A Nanoparticle-Based Trivalent Vaccine Targeting the Glycan Binding VP8* Domains of Rotaviruses

Abstract

Rotavirus causes severe gastroenteritis in children. Although vaccines are implemented, rotavirus-related diarrhea still claims ~200,000 lives annually worldwide, mainly in low-income settings, pointing to a need for improved vaccine tactics. To meet such a public health need, a P₂₄-VP8* nanoparticle displaying the glycan-binding VP8* domains, the major neutralizing antigens of rotavirus, was generated as a new type of rotavirus vaccine. We reported here our development of a P₂₄-VP8* nanoparticle-based trivalent vaccine. First, we established a method to produce tag-free P₂₄-VP8* nanoparticles presenting the VP8*s of P[8], P[4], and P[6] rotaviruses, respectively, which are the three predominantly circulating rotavirus P types globally.
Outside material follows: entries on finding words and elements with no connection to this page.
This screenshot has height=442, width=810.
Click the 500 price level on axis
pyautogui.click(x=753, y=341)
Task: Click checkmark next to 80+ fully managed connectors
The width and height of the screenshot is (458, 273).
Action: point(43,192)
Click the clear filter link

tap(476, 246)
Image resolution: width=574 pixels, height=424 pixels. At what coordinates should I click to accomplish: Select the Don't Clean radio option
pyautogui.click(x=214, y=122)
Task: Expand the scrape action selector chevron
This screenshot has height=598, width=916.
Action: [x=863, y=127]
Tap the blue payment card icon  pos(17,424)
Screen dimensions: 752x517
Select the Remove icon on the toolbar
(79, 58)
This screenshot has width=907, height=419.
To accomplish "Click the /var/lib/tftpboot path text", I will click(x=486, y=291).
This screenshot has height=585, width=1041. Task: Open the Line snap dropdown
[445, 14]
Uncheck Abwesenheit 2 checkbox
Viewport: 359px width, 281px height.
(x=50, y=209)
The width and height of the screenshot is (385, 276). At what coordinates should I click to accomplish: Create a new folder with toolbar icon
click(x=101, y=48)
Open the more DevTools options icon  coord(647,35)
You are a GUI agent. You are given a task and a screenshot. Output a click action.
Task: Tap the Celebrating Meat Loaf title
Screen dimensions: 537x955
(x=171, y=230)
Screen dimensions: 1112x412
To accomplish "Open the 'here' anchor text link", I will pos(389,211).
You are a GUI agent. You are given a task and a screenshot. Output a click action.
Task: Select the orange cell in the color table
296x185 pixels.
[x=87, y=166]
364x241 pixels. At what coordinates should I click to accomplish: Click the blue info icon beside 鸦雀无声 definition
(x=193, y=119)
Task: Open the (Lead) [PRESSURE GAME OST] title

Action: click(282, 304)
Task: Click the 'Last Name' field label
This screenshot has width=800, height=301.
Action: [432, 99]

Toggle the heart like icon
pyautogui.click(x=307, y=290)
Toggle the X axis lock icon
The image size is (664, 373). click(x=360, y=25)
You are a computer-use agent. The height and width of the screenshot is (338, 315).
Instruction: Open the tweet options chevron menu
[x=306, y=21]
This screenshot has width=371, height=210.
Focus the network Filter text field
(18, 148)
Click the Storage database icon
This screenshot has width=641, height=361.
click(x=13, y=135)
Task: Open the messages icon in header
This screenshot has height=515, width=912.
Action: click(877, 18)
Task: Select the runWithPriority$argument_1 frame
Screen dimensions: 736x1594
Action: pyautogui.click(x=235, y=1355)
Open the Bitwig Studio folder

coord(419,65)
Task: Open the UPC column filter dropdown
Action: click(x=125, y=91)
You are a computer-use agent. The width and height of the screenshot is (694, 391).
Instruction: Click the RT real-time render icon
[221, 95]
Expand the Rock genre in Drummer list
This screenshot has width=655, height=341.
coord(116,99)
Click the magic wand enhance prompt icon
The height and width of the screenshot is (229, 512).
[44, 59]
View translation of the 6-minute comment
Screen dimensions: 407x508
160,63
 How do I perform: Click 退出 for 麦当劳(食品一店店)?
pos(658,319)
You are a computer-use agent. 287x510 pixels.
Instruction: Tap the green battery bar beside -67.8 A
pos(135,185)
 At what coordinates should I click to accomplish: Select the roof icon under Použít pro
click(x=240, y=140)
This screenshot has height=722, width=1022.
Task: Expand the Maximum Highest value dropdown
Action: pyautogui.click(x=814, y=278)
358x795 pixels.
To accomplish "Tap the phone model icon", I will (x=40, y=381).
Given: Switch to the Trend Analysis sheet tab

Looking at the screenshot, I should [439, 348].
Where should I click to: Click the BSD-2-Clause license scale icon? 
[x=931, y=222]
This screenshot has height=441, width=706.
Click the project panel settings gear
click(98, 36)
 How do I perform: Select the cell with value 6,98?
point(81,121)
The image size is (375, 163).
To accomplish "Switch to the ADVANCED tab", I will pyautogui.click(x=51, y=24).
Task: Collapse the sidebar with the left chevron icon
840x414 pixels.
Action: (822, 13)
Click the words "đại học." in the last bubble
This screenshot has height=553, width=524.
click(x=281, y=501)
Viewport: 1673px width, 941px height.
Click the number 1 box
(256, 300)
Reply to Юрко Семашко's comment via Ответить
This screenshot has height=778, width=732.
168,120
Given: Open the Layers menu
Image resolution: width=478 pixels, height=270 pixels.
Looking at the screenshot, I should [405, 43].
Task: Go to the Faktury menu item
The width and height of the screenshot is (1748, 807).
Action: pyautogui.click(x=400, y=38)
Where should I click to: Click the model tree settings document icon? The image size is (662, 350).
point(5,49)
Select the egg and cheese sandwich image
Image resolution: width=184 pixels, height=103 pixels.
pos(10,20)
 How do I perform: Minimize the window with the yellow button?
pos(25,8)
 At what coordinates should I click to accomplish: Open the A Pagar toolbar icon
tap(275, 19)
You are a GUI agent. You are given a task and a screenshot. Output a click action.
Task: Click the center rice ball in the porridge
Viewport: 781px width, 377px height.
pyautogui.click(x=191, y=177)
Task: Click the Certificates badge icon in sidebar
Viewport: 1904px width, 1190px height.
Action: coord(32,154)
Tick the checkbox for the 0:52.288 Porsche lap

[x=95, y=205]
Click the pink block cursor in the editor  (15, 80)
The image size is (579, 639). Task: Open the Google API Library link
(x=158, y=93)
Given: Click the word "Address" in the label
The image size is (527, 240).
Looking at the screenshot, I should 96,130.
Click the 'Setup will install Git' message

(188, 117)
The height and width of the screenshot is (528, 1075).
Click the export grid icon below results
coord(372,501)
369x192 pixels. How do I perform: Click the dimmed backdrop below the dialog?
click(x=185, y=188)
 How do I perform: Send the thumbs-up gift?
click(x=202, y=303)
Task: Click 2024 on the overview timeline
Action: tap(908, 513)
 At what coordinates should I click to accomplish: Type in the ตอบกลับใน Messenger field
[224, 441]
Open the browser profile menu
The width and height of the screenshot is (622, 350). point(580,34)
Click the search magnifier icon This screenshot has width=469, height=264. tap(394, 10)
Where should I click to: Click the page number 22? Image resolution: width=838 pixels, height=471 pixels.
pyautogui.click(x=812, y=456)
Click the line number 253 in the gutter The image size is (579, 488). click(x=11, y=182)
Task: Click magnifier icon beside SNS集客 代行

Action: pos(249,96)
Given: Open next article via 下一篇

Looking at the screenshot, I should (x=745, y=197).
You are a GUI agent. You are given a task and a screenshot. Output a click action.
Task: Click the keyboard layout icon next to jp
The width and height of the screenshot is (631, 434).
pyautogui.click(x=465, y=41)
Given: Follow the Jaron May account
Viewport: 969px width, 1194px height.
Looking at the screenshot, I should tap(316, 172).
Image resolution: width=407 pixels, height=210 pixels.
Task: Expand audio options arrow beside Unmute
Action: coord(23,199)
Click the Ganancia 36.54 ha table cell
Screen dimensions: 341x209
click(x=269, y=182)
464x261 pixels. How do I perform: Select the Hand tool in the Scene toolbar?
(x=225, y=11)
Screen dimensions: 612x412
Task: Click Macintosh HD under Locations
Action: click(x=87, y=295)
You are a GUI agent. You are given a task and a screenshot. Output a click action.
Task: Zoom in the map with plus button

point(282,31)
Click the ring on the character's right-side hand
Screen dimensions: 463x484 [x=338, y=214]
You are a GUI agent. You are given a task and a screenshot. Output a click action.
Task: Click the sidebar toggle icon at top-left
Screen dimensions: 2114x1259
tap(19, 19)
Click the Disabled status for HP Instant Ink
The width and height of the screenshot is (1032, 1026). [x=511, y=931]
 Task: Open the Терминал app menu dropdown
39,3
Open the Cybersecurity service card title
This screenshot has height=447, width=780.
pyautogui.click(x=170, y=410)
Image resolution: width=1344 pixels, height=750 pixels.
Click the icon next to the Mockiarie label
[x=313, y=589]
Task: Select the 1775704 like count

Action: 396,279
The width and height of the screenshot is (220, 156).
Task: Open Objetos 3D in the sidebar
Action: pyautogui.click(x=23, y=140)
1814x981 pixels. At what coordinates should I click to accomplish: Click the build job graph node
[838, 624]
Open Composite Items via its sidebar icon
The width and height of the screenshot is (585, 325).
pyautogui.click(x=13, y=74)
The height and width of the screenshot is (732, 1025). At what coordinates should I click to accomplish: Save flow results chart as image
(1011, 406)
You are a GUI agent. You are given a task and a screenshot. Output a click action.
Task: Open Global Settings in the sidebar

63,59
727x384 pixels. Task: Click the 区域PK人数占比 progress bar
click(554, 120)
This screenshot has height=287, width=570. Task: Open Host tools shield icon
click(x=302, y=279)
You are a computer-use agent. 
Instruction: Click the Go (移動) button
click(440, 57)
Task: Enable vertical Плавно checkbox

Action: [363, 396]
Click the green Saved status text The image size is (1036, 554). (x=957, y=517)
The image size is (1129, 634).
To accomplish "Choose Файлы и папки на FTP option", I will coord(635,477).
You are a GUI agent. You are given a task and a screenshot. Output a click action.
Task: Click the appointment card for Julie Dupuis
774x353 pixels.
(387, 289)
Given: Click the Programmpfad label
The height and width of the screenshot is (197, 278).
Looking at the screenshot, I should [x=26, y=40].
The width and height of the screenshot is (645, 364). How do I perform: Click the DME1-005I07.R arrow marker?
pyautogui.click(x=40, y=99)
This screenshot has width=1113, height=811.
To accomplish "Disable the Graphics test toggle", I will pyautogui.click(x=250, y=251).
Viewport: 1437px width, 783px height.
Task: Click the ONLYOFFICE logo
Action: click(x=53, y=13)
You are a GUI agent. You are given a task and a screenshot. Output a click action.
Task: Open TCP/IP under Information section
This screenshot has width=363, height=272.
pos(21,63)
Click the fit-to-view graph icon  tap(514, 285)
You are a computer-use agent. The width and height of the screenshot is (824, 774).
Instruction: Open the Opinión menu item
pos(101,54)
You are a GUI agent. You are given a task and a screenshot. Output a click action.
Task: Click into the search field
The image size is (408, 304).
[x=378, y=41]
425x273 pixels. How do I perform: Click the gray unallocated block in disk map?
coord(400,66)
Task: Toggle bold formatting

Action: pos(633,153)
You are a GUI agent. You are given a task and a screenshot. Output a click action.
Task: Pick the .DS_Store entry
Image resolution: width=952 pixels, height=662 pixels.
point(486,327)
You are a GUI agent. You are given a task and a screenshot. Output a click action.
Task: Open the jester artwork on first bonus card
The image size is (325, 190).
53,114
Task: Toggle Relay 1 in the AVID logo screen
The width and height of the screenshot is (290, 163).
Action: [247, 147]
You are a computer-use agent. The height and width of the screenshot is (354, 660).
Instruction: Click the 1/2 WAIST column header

This approach consists of a chemical-based protein precipitation and an ion exchange purification, which may be scaled up for large vaccine production. All three P₂₄-VP8* nanoparticle types self-assembled efficiently with authentic VP8*-glycan receptor binding function. After they were mixed as a trivalent vaccine, we showed that intramuscular immunization of the vaccine elicited high IgG titers specific to the three homologous VP8* types in mice. The resulted mouse sera strongly neutralized replication of all three rotavirus P types in cell culture. Thus, the trivalent P₂₄-VP8* nanoparticles are a promising vaccine candidate for parenteral use against multiple P types of predominant rotaviruses.